Indeed, detailed inspections and unhindered access for IAEA inspectors will be critical in the coming weeks and months. Experts say Iran is at a pivotal point in its nuclear program.

“Iran can now break free and produce enough weapons-grade enriched uranium for a nuclear weapon in 12 days using only three advanced centrifuge cascades and half of its existing stockpile of 60% enriched uranium. It may be difficult for inspectors to detect this breach in time if Iran takes steps to delay inspectors’ access,” researchers at the Institute for Science and International Security and the Foundation for Defense of Democracies said in a recent report, echoing public statements by U.S. officials. about Iran’s potential rapid path to nuclear weapons.

“Using the remaining stockpile of 60% enriched uranium and the nearly 20% enriched uranium stockpile, Iran could produce enough weapons-grade uranium for an additional four nuclear units per month,” the researchers wrote. “Over the next two months, Iran could produce two more weapons-grade uranium from its stockpile of less than 5% enriched uranium, meaning Iran could produce enough weapons-grade uranium for five nuclear units in one month and seven in three months.”

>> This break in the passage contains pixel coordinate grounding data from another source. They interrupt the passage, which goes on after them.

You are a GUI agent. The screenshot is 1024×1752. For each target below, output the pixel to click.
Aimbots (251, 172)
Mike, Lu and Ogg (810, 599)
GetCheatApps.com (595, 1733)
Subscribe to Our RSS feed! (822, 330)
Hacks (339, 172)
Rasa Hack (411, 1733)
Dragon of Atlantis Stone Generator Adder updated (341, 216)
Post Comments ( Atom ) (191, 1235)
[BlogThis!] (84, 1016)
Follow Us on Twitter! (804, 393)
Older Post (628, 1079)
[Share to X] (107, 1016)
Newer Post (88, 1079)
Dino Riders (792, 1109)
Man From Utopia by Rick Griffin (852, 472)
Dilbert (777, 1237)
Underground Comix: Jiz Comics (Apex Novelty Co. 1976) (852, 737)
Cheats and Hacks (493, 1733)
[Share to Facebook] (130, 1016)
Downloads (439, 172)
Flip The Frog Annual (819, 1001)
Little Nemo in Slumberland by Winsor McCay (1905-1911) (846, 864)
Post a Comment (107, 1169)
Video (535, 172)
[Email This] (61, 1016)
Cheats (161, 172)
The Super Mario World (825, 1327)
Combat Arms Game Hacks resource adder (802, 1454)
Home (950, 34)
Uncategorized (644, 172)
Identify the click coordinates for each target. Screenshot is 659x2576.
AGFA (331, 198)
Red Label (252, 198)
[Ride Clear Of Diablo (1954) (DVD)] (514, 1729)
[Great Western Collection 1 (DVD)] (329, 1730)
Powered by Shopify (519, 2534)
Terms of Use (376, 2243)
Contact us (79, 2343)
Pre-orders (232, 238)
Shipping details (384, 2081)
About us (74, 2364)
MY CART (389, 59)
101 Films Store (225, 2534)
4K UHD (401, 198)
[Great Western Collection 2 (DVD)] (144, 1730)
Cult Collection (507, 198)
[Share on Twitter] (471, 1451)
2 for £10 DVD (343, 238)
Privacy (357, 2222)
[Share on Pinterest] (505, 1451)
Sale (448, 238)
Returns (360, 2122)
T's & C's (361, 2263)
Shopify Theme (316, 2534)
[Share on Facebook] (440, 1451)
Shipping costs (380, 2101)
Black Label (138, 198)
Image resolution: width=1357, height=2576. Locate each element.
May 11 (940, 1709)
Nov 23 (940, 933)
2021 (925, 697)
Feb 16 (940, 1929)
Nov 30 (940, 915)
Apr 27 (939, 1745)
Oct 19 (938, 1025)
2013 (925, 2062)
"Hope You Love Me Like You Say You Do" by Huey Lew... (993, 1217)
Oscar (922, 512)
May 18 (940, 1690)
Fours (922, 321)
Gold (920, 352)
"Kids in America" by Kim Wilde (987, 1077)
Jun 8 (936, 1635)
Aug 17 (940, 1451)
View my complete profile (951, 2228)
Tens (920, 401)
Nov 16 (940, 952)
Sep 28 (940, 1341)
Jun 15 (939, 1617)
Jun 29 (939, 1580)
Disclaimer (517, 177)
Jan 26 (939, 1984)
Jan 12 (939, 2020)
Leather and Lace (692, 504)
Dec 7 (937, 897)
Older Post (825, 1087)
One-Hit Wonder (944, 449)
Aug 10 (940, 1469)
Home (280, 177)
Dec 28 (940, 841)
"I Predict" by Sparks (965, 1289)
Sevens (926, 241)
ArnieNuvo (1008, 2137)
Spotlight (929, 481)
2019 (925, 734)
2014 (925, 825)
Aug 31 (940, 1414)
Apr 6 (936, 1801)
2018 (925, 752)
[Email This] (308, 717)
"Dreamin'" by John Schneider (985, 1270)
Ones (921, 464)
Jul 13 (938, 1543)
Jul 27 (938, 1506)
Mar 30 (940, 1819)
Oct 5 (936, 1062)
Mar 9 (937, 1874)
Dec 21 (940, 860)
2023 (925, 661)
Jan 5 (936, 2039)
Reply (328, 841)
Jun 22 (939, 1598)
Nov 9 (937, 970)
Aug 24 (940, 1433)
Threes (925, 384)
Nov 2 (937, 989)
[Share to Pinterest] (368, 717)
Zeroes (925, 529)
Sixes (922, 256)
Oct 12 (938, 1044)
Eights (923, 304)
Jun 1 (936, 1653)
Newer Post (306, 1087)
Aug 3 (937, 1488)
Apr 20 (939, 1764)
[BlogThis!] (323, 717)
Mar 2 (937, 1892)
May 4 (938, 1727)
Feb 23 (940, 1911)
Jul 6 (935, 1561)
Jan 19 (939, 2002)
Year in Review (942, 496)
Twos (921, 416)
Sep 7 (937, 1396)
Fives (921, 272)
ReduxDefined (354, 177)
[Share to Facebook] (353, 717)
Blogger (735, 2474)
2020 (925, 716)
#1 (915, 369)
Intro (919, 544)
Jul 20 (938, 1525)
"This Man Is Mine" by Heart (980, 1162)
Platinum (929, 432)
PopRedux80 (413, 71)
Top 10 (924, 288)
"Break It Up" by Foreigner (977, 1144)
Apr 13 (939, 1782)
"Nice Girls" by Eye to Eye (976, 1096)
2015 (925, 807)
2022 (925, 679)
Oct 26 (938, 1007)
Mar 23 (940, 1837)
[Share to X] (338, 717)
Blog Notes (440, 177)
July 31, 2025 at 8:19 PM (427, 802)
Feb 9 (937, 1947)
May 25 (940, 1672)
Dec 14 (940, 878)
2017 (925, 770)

The assessments added fuel to a political battle between the administration and its Republican critics, who argue that the US should have continued intense economic pressure on Tehran rather than pursuing diplomacy.

“I think the American people have realized that our relationship with Iran cannot be cozy,” former Secretary of State Mike Pompeo said on “Fox News Sunday.” “We cannot negotiate with them while they are trying to kill Americans. This is the wrong policy towards the US and Iran. We have to get it right, and Biden’s demonstration failed miserably.”

Talks aimed at reviving the JCPOA collapsed last year. Administration officials cited Iran’s lack of cooperation with the IAEA, its brutal crackdown on domestic protests, and military support for Russia’s invasion of Ukraine as the main reasons for the collapse.

Tehran, for its part, said the US had refused to give assurances that a future administration would not follow Mr Trump’s lead and scrap the deal after Mr Biden leaves office.

Iranian-backed militias have also regularly attacked US troops stationed in Syria and Iraq, further escalating tensions between the two countries.

This article is based in part on reports from the Telegraph Service.